Updated on October 07, 2022

Comments

  • Federico Sciarretta
    Federico Sciarretta over 1 year

    I have a Python code that uses Paramiko.

    #!/usr/bin/env python
    
    import paramiko
    
    username = ('user')
    password = ('1234')
    hostname = ('test-server.com')
    ports = 22
    localD = ('/var/tmp/testxxxxxxxx.tar.gz')
    remoteD = ('/var/tmp/testxxxxxxxx.tar.gz')
    
    
    
    paramiko.util.log_to_file('/tmp/paramiko.log')
    transport = paramiko.Transport((hostname, ports))
    transport.connect(username = username, password = password)
    sftp = paramiko.SFTPClient.from_transport(transport)
    sftp.put(remotepath=remoteD, localpath=localD)
    
    sftp.close()
    transport.close()
    

    With this code, the local-dir and the remote-dir should be equals. if not "file not found" How can I change or use another remote-dir different to local-dir?
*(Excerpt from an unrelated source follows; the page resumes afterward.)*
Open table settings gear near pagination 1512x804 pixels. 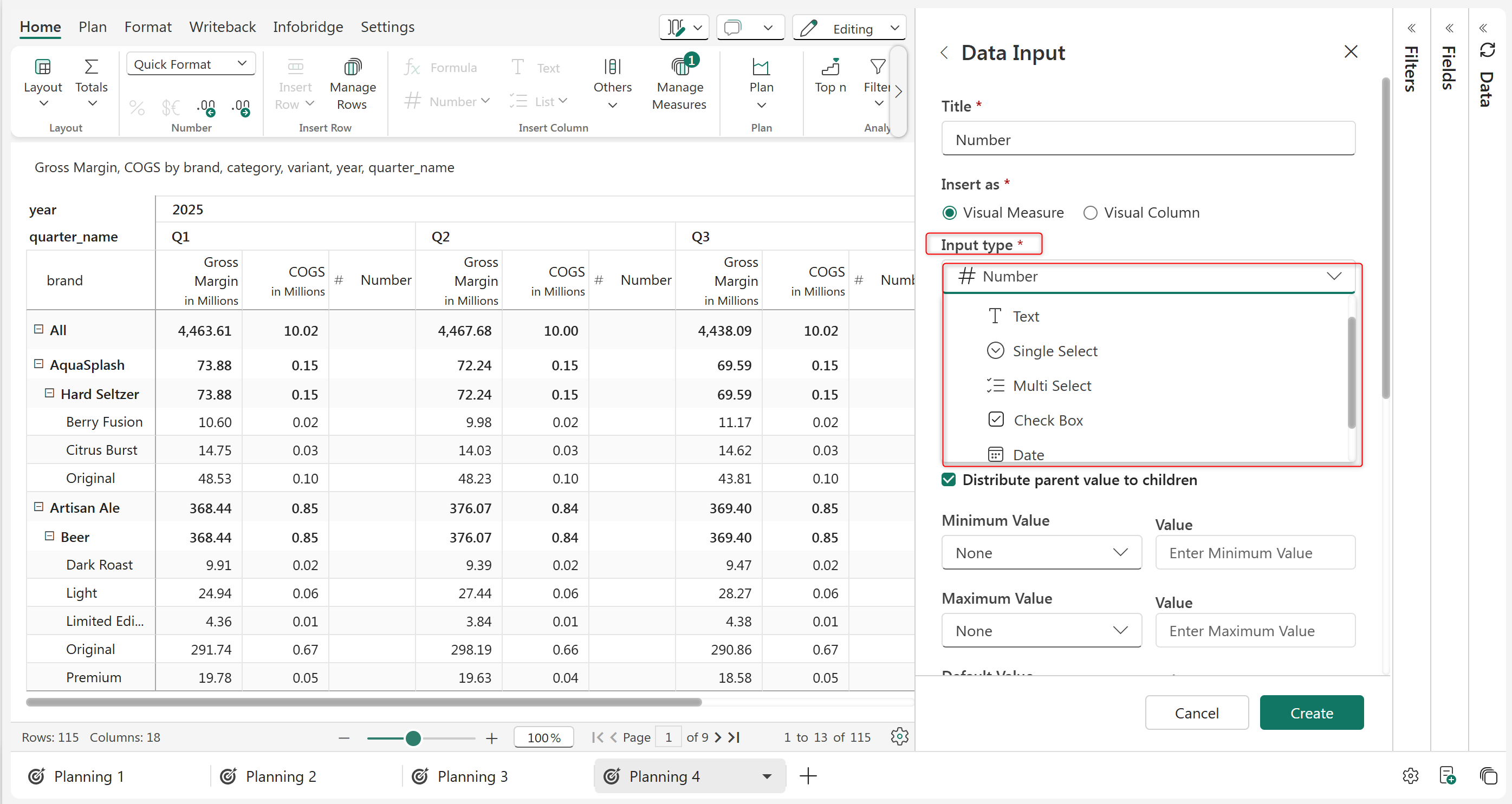[899, 736]
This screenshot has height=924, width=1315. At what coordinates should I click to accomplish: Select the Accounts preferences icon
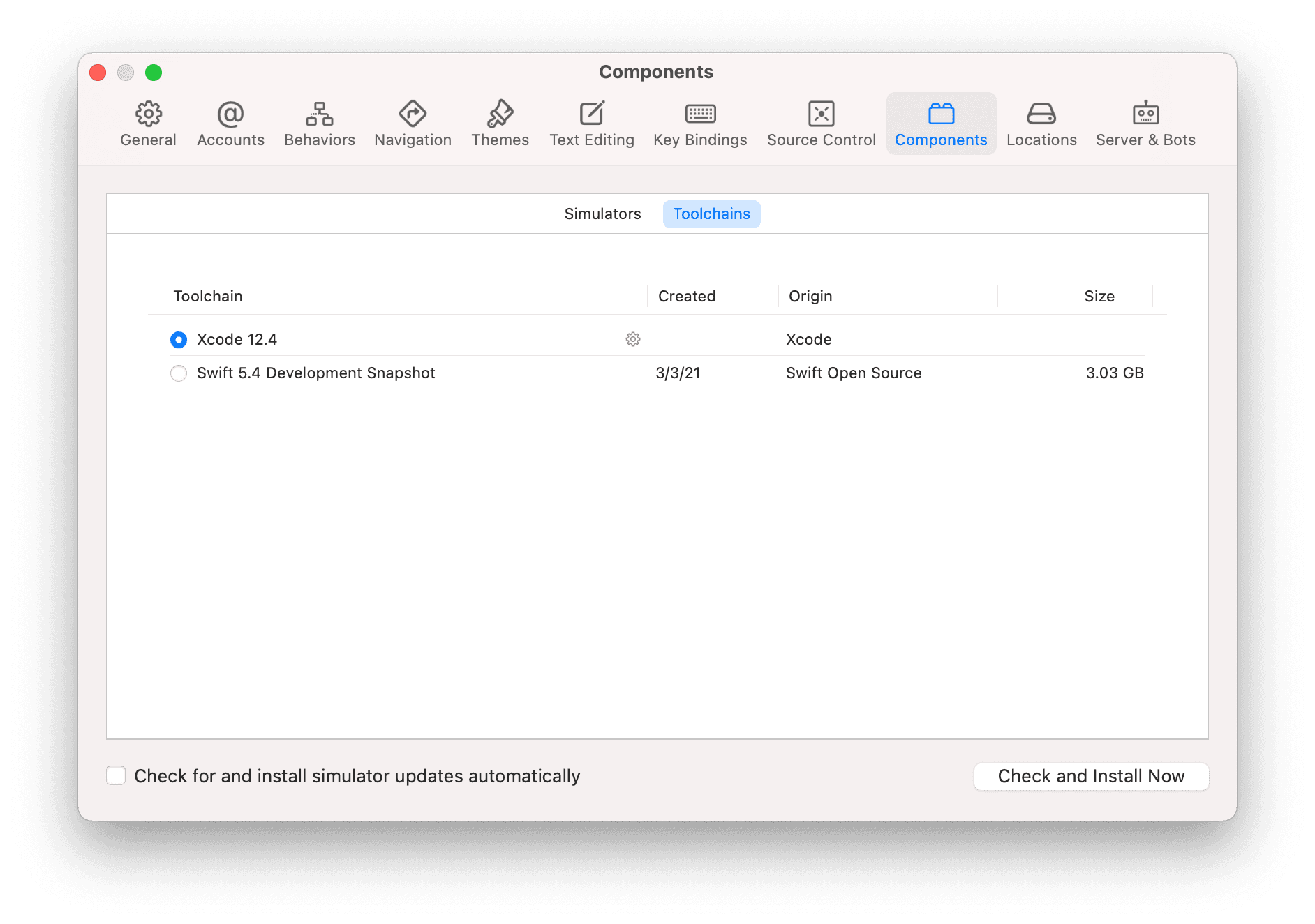230,123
Example:

    localD = ('/var/tmp/testxxxxxxxx.tar.gz')
    remoteD = ('/home/user/testxxxxxxxx.tar.gz')
    

    Thank you

  • Federico Sciarretta
    Federico Sciarretta about 12 years
    This directories exists: localD = ('/var/tmp/testxxxxxxxx.tar.gz') remoteD = ('/home/user/testxxxxxxxx.tar.gz') sftp.put(remotepath=remoteD, localpath=localD) Is likeI can't change the remote dir destination, if the file exist in /var/tmp, is copied in the same dir in the remote server. Maybe I must use os.path.join(os.getcwd() or something, but I don't knoe how
  • Federico Sciarretta
    Federico Sciarretta about 12 years
    Thank you John ! but if the directory exist, why I received an error for the file testxxxxxxxx.tar.gz, obviously is not in the remote server, because is the file to transfer. I must created first ??? I only need send a file via SSH.
  • John Gaines Jr.
    John Gaines Jr. about 12 years
    Is the remote machine a unix machine? If so, ssh into it using the same userid/pw from your script, cd to the destination dir and execute touch foo.bar (the key is that foo.bar doesn't exist yet, this tests your ability to write a file to that dir) if you get any errors back at all either during the cd or as a result of the touch command, you're looking at permissions issues.